Trotabresib, an oral potent bromodomain and extraterminal inhibitor, in patients with high-grade gliomas: A phase I, “window-of-opportunity” study

• Published in: Neuro-oncology (Charlottesville, Va.) Vol. 25; no. 6; pp. 1113 - 1122
• Main Authors: Moreno, Victor, Manuel Sepúlveda, Juan, Reardon, David A, Pérez-Núñez, Ángel, González León, Pedro, Hanna, Bishoy, Filvaroff, Ellen, Aronchik, Ida, Chang, Henry, Amoroso, Barbara, Zuraek, Marlene, Sanchez-Perez, Tania, Mendez, Cristina, Stephens, Daniel, Nikolova, Zariana, Vogelbaum, Michael A
• Format: Journal Article
• Language: English
• Published: US Oxford University Press 02.06.2023
• Subjects: Clinical Investigations; pharmacokinetics; trotabresib; glioblastoma; blood–brain-tumor barrier; pharmacodynamics
• ISSN: 1522-8517; 1523-5866
• DOI: 10.1093/neuonc/noac263

Abstract Background The bromodomain and extraterminal protein (BET) inhibitor trotabresib has demonstrated antitumor activity in patients with advanced solid tumors, including high-grade gliomas.
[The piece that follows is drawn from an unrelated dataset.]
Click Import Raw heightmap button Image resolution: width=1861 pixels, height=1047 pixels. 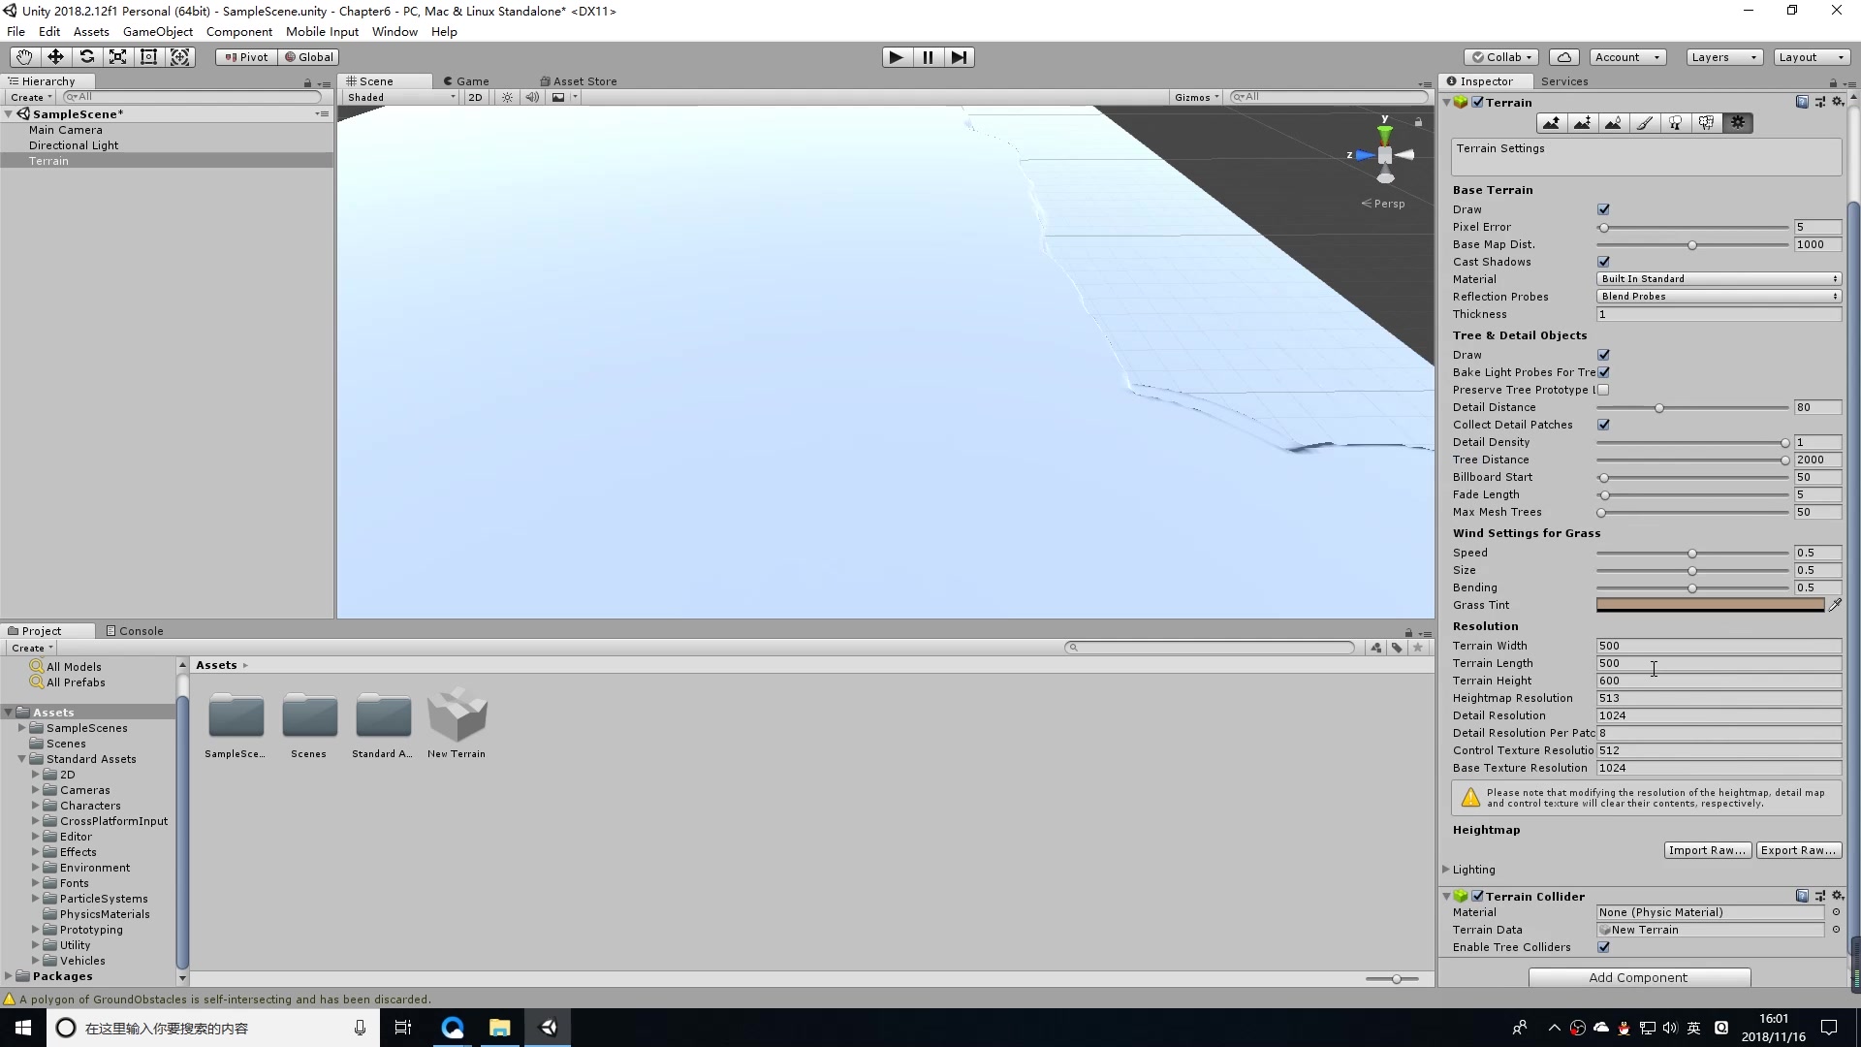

CC-90010-GBM-001 (NCT04047303) is a phase I study investigating the pharmacokinetics, pharmacodynamics, and CNS penetration of trotabresib in patients with recurrent high-grade gliomas scheduled for salvage resection. Methods Patients received trotabresib 30 mg/day on days 1–4 before surgery, followed by maintenance trotabresib 45 mg/day 4 days on/24 days off after surgery. Primary endpoints were plasma pharmacokinetics and trotabresib concentrations in resected tissue. Secondary and exploratory endpoints included safety, pharmacodynamics, and antitumor activity. Results Twenty patients received preoperative trotabresib and underwent resection with no delays or cancelations of surgery; 16 patients received maintenance trotabresib after recovery from surgery. Trotabresib plasma pharmacokinetics were consistent with previous data. Mean trotabresib brain tumor tissue:plasma ratio was 0.84 (estimated unbound partition coefficient [KPUU] 0.37), and modulation of pharmacodynamic markers was observed in blood and brain tumor tissue. Trotabresib was well tolerated; the most frequent grade 3/4 treatment-related adverse event during maintenance treatment was thrombocytopenia (5/16 patients). Six-month progression-free survival was 12%. Two patients remain on treatment with stable disease at cycles 25 and 30. Conclusions Trotabresib penetrates the blood–brain-tumor barrier in patients with recurrent high-grade glioma and demonstrates target engagement in resected tumor tissue. Plasma pharmacokinetics, blood pharmacodynamics, and safety were comparable with previous results for trotabresib in patients with advanced solid tumors. Investigation of adjuvant trotabresib + temozolomide and concomitant trotabresib + temozolomide + radiotherapy in patients with newly diagnosed glioblastoma is ongoing (NCT04324840).